I just called the reservations guys (800-225-3522).  Tyler tells me that there are no fixed weeks at Avenue Plaza everything floats over the whole year with the exception of 5 "black out" special event  weeks

1) Mardi Gras; Week 9 was sold as the designated Mardi Gras week and whenever Mardi Gras falls on the calendar, week 9 owners are the only ones that can make a reservation

2) Lundi Gras;  (the week before Mardi Gras) Week 8 was sold as the designated Lundi Gras event Week

3) Jazz Fest week 1; Week 17 was sold as the designated Jazz Fest week 1 event week

4) Jazz Fest week 2; Week 18 was sold as the designated Jazz fest week 2 event week

5) Sugar Bowl; Week 52 was sold as the designated Sugar Bowl event week


Week 6 unfortunately will not get you mardi gras even if mardi gras is in week 6...Tyler said to call and they would confirm the rules here for you.. I think everyone on that desk knows who I am so let them know I said to call.


----------



## Egret1986

*Great, Ron!  I love dropping names and having names to drop them on!*



ronparise said:


> I just called the reservations guys (800-225-3522).  Tyler tells me that there are no fixed weeks at Avenue Plaza everything floats over the whole year with the exception of 5 "black out" special event  weeks
> 
> 1) Mardi Gras; Week 9 was sold as the designated Mardi Gras week and whenever Mardi Gras falls on the calendar, week 9 owners are the only ones that can make a reservation
> 
> 2) Lundi Gras;  (the week before Mardi Gras) Week 8 was sold as the designated Lundi Gras event Week
> 
> 3) Jazz Fest week 1; Week 17 was sold as the designated Jazz Fest week 1 event week
> 
> 4) Jazz Fest week 2; Week 18 was sold as the designated Jazz fest week 2 event week
> 
> 5) Sugar Bowl; Week 52 was sold as the designated Sugar Bowl event week
> 
> 
> Week 6 unfortunately will not get you mardi gras even if mardi gras is in week 6...Tyler said to call and they would confirm the rules here for you.. I think everyone on that desk knows who I am so let them know I said to call.



I wonder why the document from Wyndham Owner Services specifically states "fixed" week 6?  

Ron, you're a gem for taking the time to help a fellow Tugger out.


----------



## ace2000

I think the next time I stay at the Wyndham Avenue, I'm going to mention that I know Ron Parise... 

What do you think, think that's worth something extra?


----------



## Egret1986

*It was very easy to make the call.*



csxjohn said:


> Why not make the phone call with Ron's help before you finalize the deal??
> 
> If you're right, no harm done, if you're wrong you can avoid a mistake before you make it.  It seems so easy to me to just make the call.



The call confirmed everything that Ron said.  Too bad for me.  I was very excited about this resort.  But, alas, I do not like float weeks and having to make reservations.  Not sure why, but I have an aversion to it.



ronparise said:


> I just called the reservations guys (800-225-3522).  Tyler tells me that there are no fixed weeks at Avenue Plaza everything floats over the whole year with the exception of 5 "black out" special event  weeks
> 
> Week 6 unfortunately will not get you mardi gras even if mardi gras is in week 6...Tyler said to call and they would confirm the rules here for you.. I think everyone on that desk knows who I am so let them know I said to call.

- [TASK 1]:
Please edit the records from their first line through the line containing "キャンペーン (434, 58)", swapping "button" for "link" and changing nothing else. Leave the pictures out.

- [SUPPLIED DATA]:
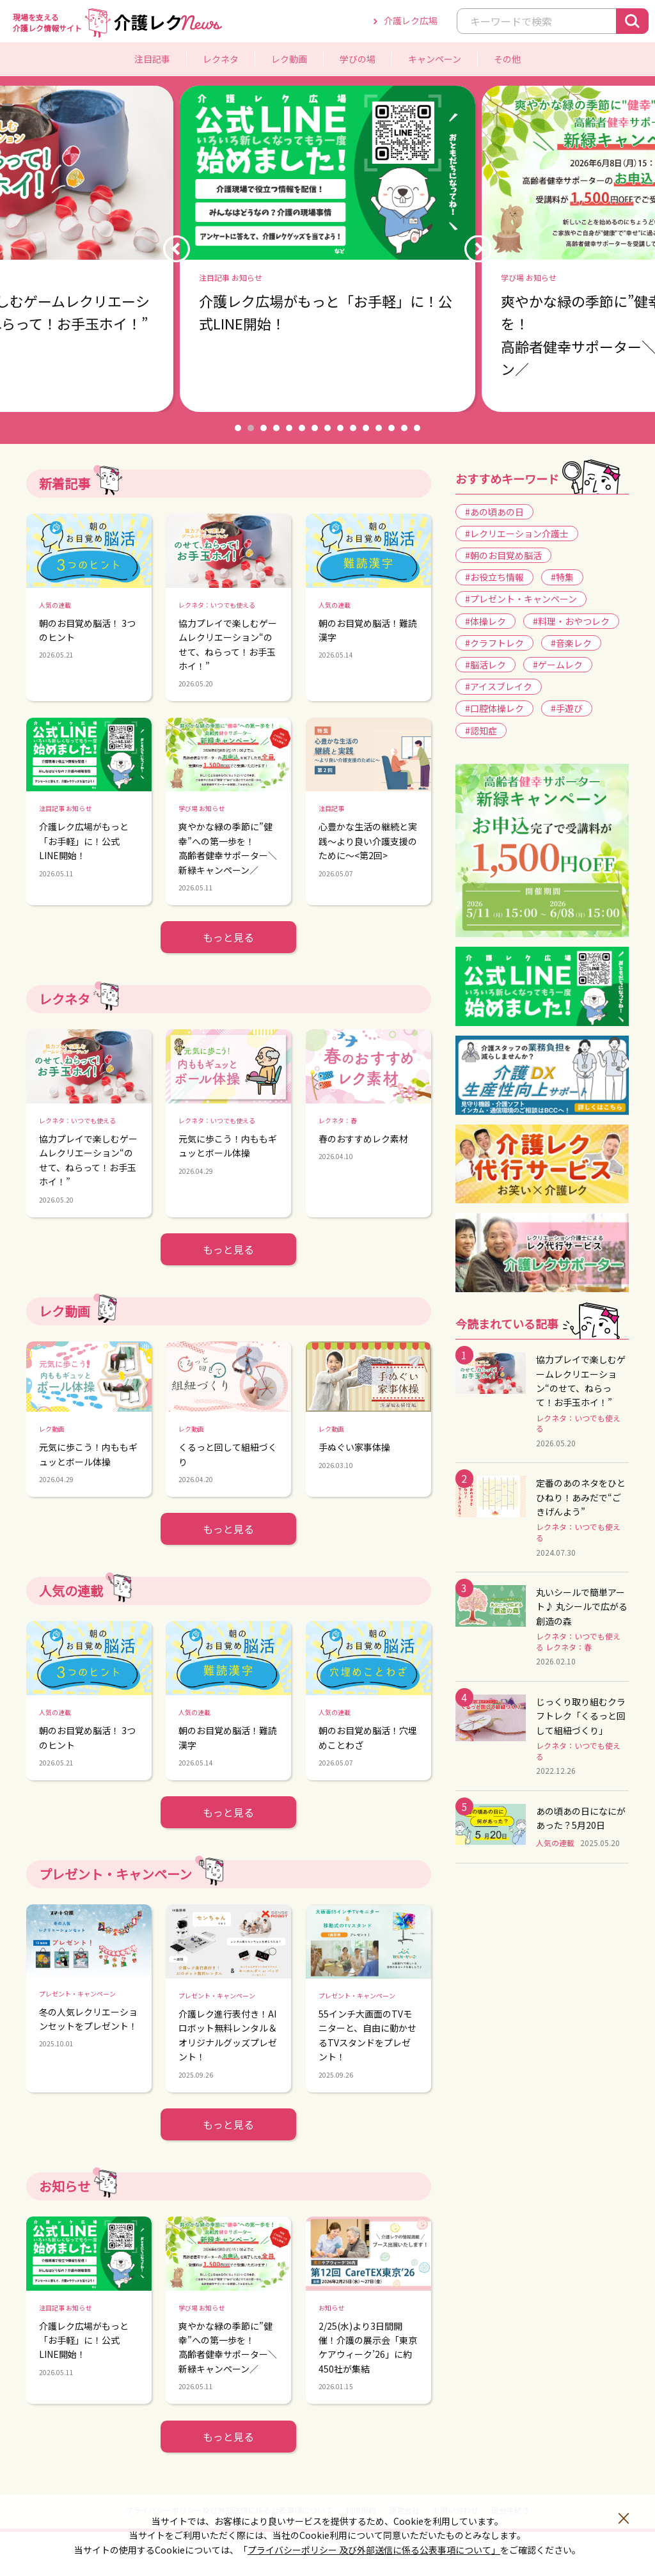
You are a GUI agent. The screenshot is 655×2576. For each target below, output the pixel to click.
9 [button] (340, 428)
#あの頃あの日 (494, 511)
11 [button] (366, 428)
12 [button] (378, 428)
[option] (327, 249)
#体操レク (485, 621)
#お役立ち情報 (494, 577)
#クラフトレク (494, 642)
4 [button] (276, 428)
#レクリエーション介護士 (517, 533)
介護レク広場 (411, 20)
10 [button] (353, 428)
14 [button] (404, 428)
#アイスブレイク (498, 686)
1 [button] (238, 428)
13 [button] (391, 428)
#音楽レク (571, 642)
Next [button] (478, 248)
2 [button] (251, 428)
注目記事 (152, 58)
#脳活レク (485, 664)
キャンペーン (434, 58)
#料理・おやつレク (571, 621)
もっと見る (228, 937)
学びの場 (357, 58)
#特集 (562, 577)
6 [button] (302, 428)
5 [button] (289, 428)
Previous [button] (176, 248)
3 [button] (263, 428)
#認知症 (481, 730)
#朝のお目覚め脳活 (503, 555)
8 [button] (327, 428)
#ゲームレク (558, 664)
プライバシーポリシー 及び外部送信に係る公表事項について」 (374, 2549)
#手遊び (567, 708)
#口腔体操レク (494, 708)
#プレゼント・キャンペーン (521, 598)
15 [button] (417, 428)
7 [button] (315, 428)
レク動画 (289, 58)
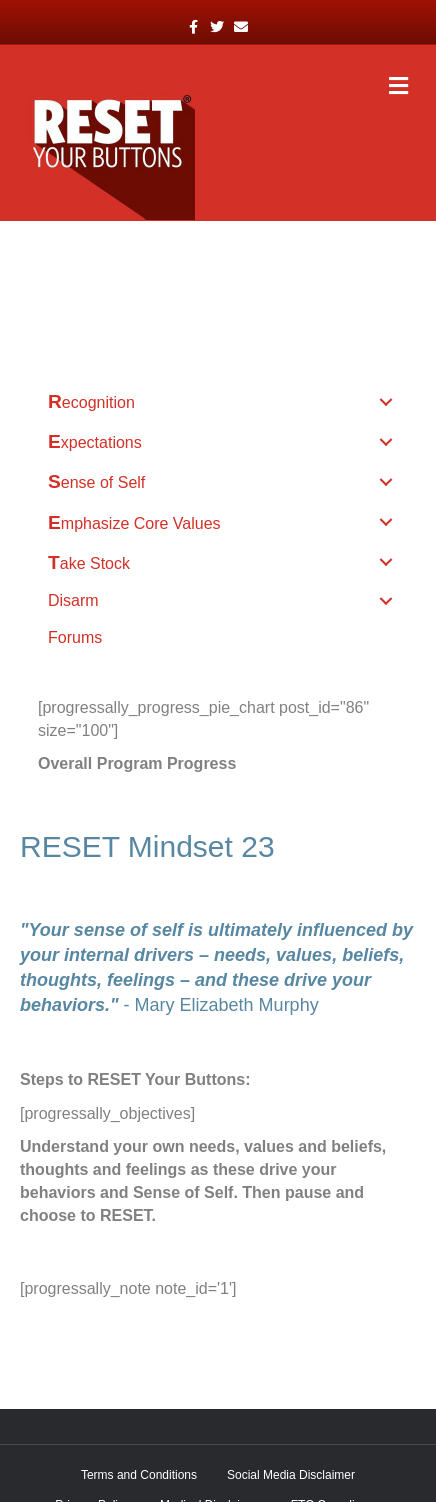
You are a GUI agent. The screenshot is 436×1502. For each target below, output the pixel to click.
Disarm (73, 600)
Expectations (95, 441)
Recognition (91, 401)
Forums (75, 637)
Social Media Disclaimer (291, 1475)
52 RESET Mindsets (120, 278)
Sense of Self (96, 481)
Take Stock (89, 562)
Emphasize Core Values (134, 522)
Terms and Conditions (139, 1475)
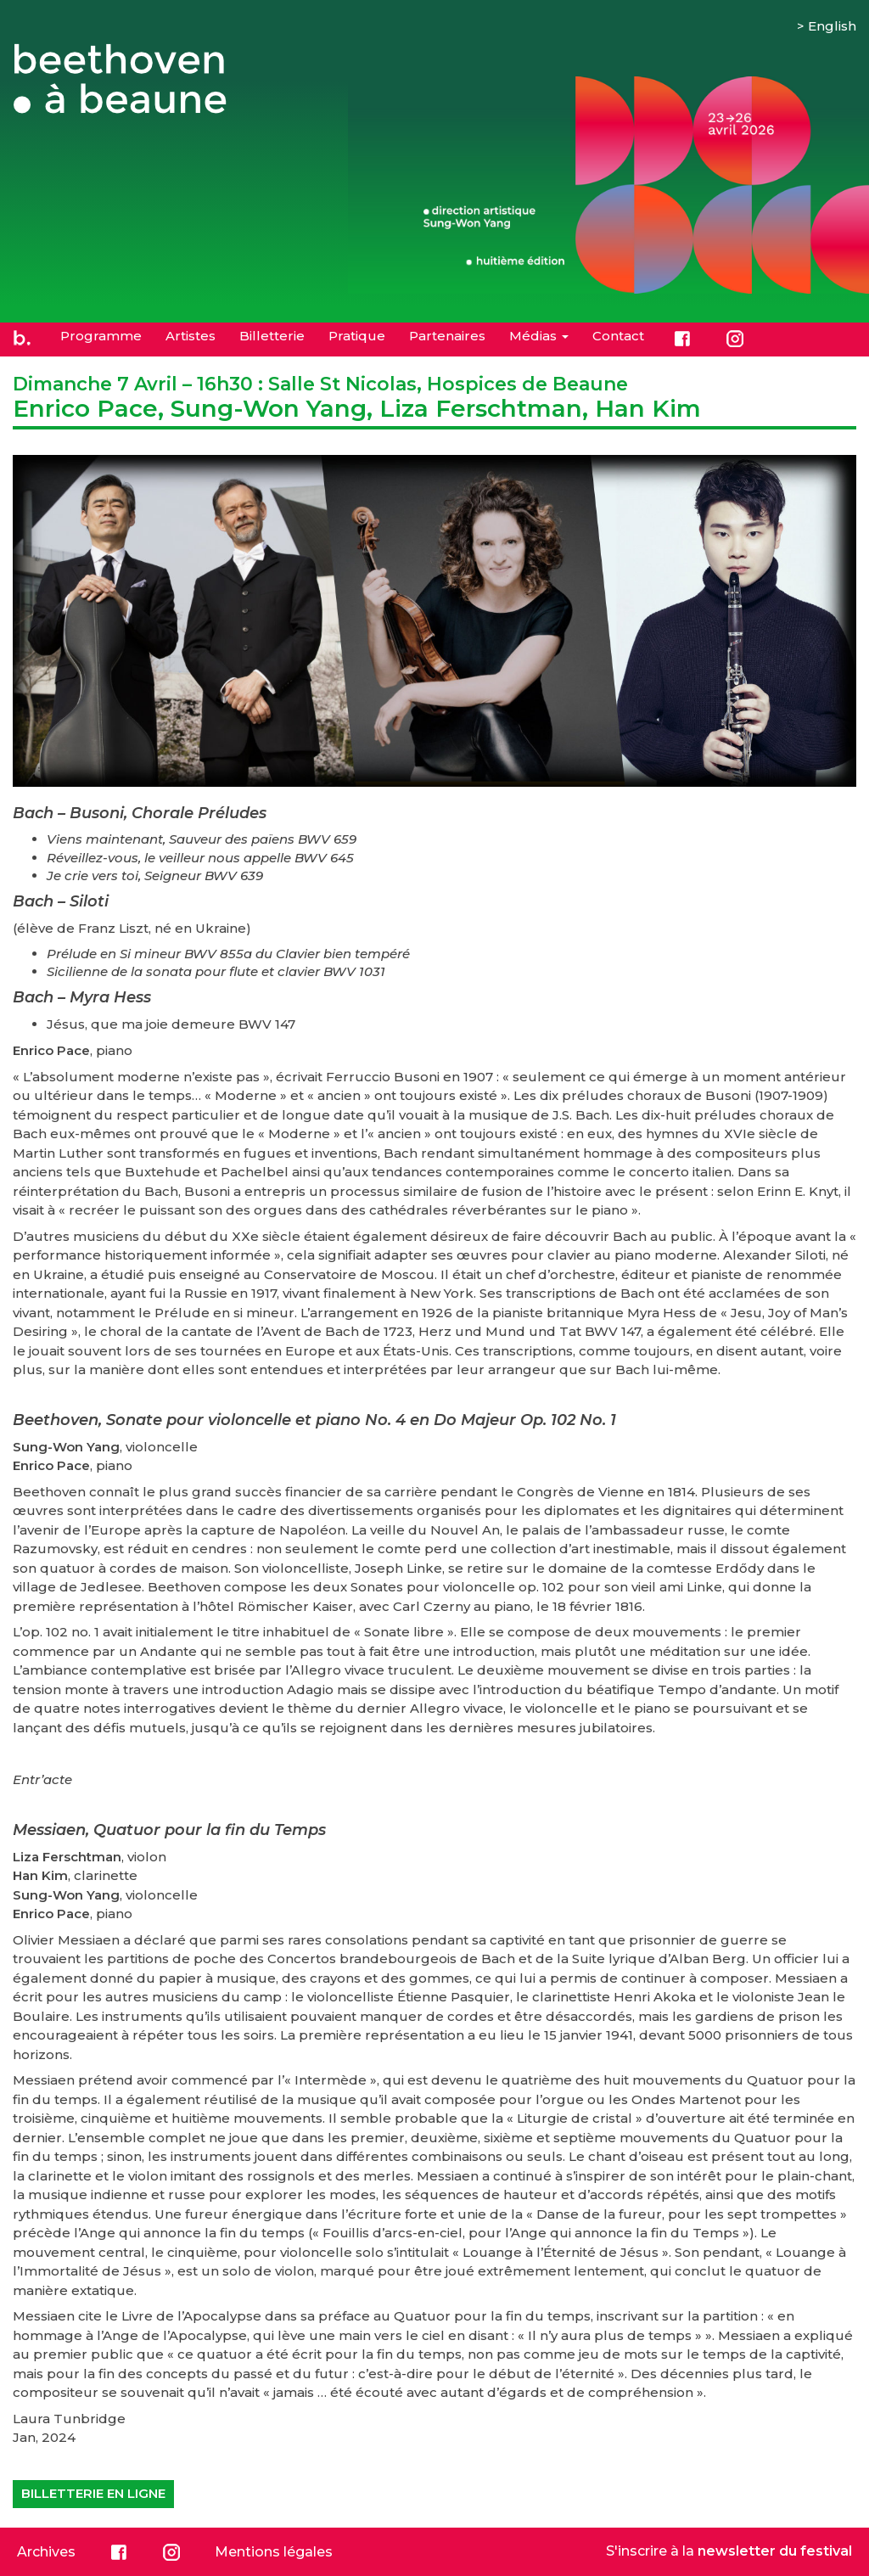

- [TASK 2]:
Carry on the forum thread about reservation weeks at Avenue Plaza, picking up after its last line.

- [WRITTEN RESPONSE 1]:
You are a GUI agent. The screenshot is 655×2576. For each target below, output the pixel to click.
9 [link] (340, 428)
#あの頃あの日 (494, 511)
11 [link] (366, 428)
12 [link] (378, 428)
[option] (327, 249)
#体操レク (485, 621)
#お役立ち情報 (494, 577)
#クラフトレク (494, 642)
4 [link] (276, 428)
#レクリエーション介護士 (517, 533)
介護レク広場 (411, 20)
10 [link] (353, 428)
14 [link] (404, 428)
#アイスブレイク (498, 686)
1 [link] (238, 428)
13 [link] (391, 428)
#音楽レク (571, 642)
Next [link] (478, 248)
2 [link] (251, 428)
注目記事 (152, 58)
#脳活レク (485, 664)
キャンペーン (434, 58)

- [WRITTEN RESPONSE 2]:
You were right, Ron; they all know you and love you! I believe her name was Bert I spoke with today, agreed you were very knowledgeable about Avenue Plaza and its inner-workings.

I appreciate your patience and persistence.  I wanted to believe otherwise and the Wyndham document seemed to confirm things.  I'm not going to Mardi Gras and I'm not going to be an owner at Avenue Plaza, but that's okay.  I didn't know how I was going to fit in all the vacations planned for 2013 and this one, too.  

Whew, that pressure's off. 

I can't thank you enough.


----------



## ronparise

Egret1986 said:


> The call confirmed everything that Ron said.  Too bad for me.  I was very excited about this resort.  But, alas, I do not like float weeks and having to make reservations.  Not sure why, but I have an aversion to it.
> 
> 
> 
> You were right, Ron; they all know you and love you! I believe her name was Bert I spoke with today, agreed you were very knowledgeable about Avenue Plaza and its inner-workings.
> 
> I appreciate your patience and persistence.  I wanted to believe otherwise and the Wyndham document seemed to confirm things.  I'm not going to Mardi Gras and I'm not going to be an owner at Avenue Plaza, but that's okay.  I didn't know how I was going to fit in all the vacations planned for 2013 and this one, too.
> 
> Whew, that pressure's off.
> 
> I can't thank you enough.



You're Welcome

I tend to spout off and act like a know it all sometimes, but I dont know how else to act when I do know something.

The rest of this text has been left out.